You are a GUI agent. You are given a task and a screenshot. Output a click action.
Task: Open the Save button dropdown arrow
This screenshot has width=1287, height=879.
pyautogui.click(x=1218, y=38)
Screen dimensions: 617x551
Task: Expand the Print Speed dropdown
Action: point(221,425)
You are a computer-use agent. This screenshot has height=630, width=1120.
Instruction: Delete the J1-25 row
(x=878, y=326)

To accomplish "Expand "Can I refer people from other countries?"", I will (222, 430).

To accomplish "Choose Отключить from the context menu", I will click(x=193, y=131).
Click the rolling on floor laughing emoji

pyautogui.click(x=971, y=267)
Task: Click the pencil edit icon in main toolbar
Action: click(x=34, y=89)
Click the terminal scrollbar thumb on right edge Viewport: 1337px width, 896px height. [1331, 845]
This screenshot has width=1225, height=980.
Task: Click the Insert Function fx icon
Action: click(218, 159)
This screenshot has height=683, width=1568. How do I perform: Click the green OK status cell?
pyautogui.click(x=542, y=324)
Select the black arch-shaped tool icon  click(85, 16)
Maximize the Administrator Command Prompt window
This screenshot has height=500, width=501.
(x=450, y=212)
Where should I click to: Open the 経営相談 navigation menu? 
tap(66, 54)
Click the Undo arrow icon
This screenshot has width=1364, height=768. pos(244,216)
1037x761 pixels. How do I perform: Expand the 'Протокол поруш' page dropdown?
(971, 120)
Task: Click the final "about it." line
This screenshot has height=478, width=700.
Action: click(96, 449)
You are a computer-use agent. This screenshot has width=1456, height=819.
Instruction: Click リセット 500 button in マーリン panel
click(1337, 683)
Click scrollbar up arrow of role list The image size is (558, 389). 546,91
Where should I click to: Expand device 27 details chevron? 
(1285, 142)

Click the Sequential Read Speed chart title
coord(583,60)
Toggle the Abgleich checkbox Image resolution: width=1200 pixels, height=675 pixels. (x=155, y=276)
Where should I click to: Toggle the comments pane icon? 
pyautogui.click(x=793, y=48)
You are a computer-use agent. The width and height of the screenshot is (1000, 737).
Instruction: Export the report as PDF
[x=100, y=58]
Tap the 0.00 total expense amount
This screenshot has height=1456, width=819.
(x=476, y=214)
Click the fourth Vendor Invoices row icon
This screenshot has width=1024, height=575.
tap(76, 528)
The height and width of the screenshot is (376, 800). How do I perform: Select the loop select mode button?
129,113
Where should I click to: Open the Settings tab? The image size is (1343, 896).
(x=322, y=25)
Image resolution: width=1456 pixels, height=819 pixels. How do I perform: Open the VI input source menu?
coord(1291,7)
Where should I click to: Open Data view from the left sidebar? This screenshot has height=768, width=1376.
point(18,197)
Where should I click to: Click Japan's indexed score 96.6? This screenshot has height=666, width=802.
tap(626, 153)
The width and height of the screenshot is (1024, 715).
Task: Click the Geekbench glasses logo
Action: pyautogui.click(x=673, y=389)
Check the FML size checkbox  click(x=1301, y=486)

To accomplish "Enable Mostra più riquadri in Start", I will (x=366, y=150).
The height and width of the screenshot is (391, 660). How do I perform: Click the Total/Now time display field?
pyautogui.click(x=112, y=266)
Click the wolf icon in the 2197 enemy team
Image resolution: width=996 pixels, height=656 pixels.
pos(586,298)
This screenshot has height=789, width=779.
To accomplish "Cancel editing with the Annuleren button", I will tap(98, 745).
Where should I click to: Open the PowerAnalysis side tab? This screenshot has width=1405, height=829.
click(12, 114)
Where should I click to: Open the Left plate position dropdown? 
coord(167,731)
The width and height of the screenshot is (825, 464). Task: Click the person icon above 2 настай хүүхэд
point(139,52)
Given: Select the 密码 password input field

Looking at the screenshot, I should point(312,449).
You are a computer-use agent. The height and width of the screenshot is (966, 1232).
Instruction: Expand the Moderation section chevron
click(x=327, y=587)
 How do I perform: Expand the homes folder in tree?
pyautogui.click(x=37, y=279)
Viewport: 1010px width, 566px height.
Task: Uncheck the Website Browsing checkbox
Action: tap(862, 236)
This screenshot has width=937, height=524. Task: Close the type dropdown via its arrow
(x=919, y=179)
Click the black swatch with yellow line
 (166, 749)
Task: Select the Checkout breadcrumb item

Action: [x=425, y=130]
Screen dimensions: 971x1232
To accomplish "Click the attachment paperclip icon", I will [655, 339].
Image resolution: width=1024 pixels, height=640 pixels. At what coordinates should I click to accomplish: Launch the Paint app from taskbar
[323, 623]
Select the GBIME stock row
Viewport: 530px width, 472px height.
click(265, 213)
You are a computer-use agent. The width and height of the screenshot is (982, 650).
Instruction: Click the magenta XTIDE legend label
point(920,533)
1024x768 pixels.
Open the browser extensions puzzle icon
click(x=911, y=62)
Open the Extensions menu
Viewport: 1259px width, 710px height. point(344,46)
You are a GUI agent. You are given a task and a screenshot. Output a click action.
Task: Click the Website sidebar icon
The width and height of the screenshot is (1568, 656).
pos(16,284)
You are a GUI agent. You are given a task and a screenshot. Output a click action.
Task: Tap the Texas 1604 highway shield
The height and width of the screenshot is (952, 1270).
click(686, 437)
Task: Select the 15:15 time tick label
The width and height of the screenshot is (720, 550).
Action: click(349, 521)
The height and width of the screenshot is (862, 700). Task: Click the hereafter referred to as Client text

● **PROBLEM TO WORK ON**:
Lines from the one holding "Screen dimensions: 971x1232" to the last line of the records: return these exactly, and only these.

● **ANSWER FOR THE TASK**:
Screen dimensions: 971x1232
To accomplish "Click the attachment paperclip icon", I will [655, 339].
Image resolution: width=1024 pixels, height=640 pixels. At what coordinates should I click to accomplish: Launch the Paint app from taskbar
[323, 623]
Select the GBIME stock row
Viewport: 530px width, 472px height.
click(265, 213)
You are a computer-use agent. The width and height of the screenshot is (982, 650).
Instruction: Click the magenta XTIDE legend label
point(920,533)
1024x768 pixels.
Open the browser extensions puzzle icon
click(x=911, y=62)
Open the Extensions menu
Viewport: 1259px width, 710px height. point(344,46)
You are a GUI agent. You are given a task and a screenshot. Output a click action.
Task: Click the Website sidebar icon
The width and height of the screenshot is (1568, 656).
pos(16,284)
You are a GUI agent. You are given a task and a screenshot. Output a click action.
Task: Tap the Texas 1604 highway shield
The height and width of the screenshot is (952, 1270).
click(686, 437)
Task: Select the 15:15 time tick label
The width and height of the screenshot is (720, 550).
Action: click(349, 521)
The height and width of the screenshot is (862, 700). Task: Click the hereafter referred to as Client text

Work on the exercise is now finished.